• _Work item_:
Repeat the entries beneath in their entirety, precisely as given.

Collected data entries
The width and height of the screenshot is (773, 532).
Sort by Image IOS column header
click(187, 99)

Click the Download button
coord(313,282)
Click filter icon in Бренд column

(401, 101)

• _Written answer_:
The width and height of the screenshot is (773, 532).
Sort by Image IOS column header
click(187, 99)

Click the Download button
coord(313,282)
Click filter icon in Бренд column

(401, 101)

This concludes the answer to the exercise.